With the Northern League, the anti-establishment 5-Star Movement and former Prime Minister Silvio Berlusconi's Forza Italia party all to a greater or lesser extent against the euro, around half of Italian voters now support eurosceptic or outright anti-euro parties.
In a European political landscape increasingly populated with insurgent, anti-system parties, Italy's eurosceptic anti-immigrant Northern League is the latest to profit from a groundswell of hostility to the European Union.
The League's 41-year-old leader, Matteo Salvini calls the euro a "criminal currency" and wants to demolish the Brussels consensus that has dominated European politics since the end of World War Two. He is also, at odds with mainstream leaders, an admirer of Russian President Vladimir Putin.
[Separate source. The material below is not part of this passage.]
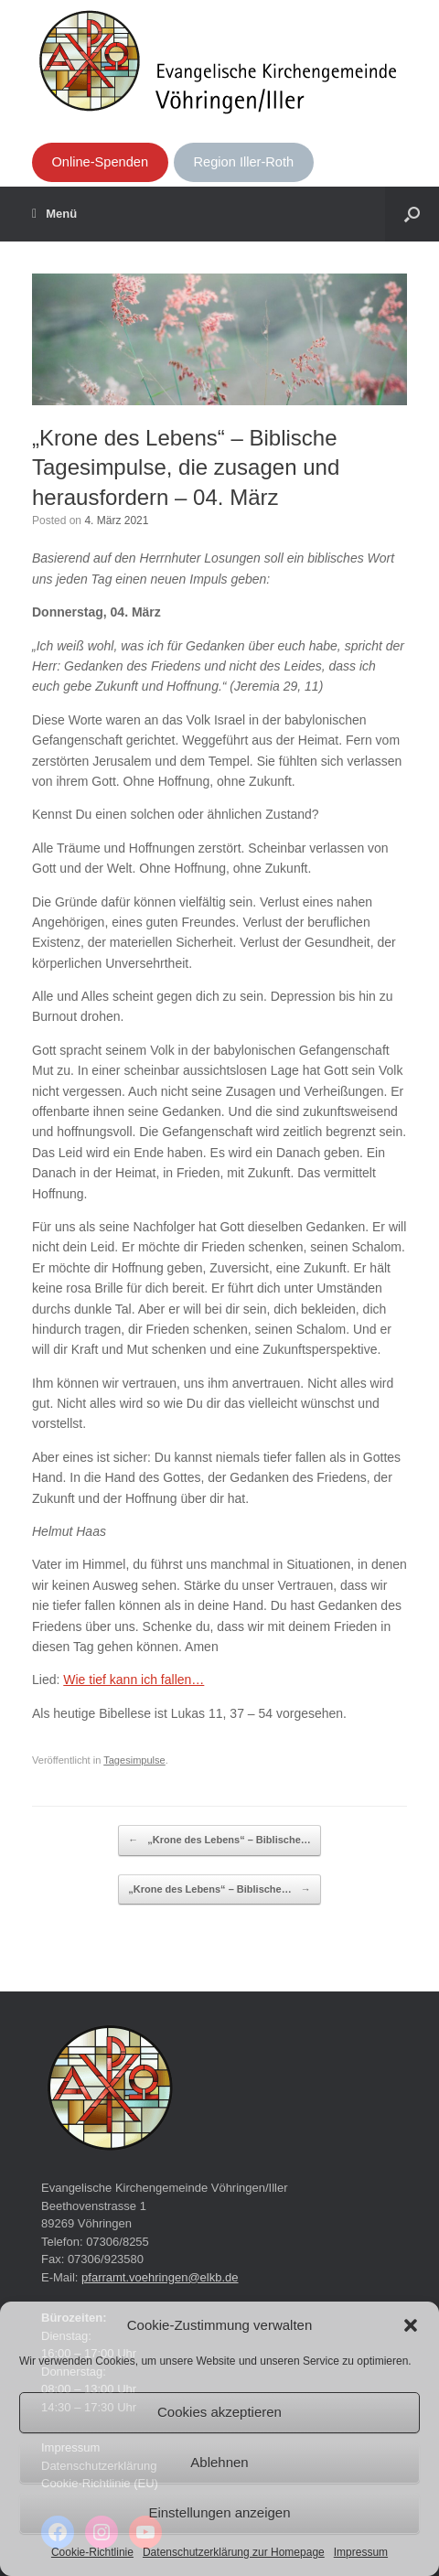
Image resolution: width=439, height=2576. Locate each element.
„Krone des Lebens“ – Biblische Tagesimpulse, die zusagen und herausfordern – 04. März (185, 467)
Salvini has become Italy's second-most popular leader since taking over the party, founded in the early 1990s as a separatist movement in the prosperous north of Italy.
Forceful and plain-spoken, Salvini has emerged at the same time as the 39-year-old prime minister, Matteo Renzi, highlighting the generational change shaking up Italian politics since the fall of Silvio Berlusconi in 2011.
He is a friend of Marine Le Pen, leader of France's far-right National Front, and well-disposed to a Russian president who has spurred anger, and economic sanctions, in Brussels over his policies towards pro-Russian rebellion in eastern Ukraine.
"The Europe of today cannot be reformed in my opinion," he told the foreign press association in Rome. "There's nothing to be reformed in Brussels. It's run by a group of people who hate the Italian people and economy in particular," he said.
Such talk would once have been unthinkable from a mainstream Italian politician but more than six years of economic crisis have fuelled a remarkable surge in anti-European sentiment in the eurozone's third-largest economy.
With the Northern League, the anti-establishment 5-Star Movement and former Prime Minister Silvio Berlusconi's Forza Italia party all to a greater or lesser extent against the euro, around half of Italian voters now support eurosceptic or outright anti-euro parties.
Salvini, who took over as Northern League leader last year after financial scandal brought down party founder Umberto Bossi, has surfed the wave of discontent. He has played down the movement's former regional focus and wants to broaden its appeal into southern Italy, where the crisis has hit hardest.
As well as his opposition to the euro, he says he would introduce a single flat-tax rate of 15 percent, deport illegal immigrants immediately and crack down on crime with tough measures including chemical castration for sex offenders.
Recent polls give the Northern League around 10 percent of the vote and Salvini said polls suggest it could win between 4 and 7 percent of the vote in central and southern Italy. His own popularity was running at 26 percent, behind Renzi on 40.
With the 5-Star Movement beset by infighting and slipping in the opinion polls, he hopes to claim much of the protest vote against the man he mockingly calls "His Majesty Renzi". Fears that his message could alarm Italy's partners or the financial markets are dismissed unceremoniously.